• [ASSIGNMENT]:
The answer must be an exact copy of every record.

:: INFORMATION

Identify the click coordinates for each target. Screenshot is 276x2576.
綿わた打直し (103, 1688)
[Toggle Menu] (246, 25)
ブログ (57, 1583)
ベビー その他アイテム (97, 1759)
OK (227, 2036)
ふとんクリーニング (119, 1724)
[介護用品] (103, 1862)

::::

• [SOLUTION TO THE EXERCISE]:
Identify the click coordinates for each target. Screenshot is 276x2576.
綿わた打直し (103, 1688)
[Toggle Menu] (246, 25)
ブログ (57, 1583)
ベビー その他アイテム (97, 1759)
OK (227, 2036)
ふとんクリーニング (119, 1724)
[介護用品] (103, 1862)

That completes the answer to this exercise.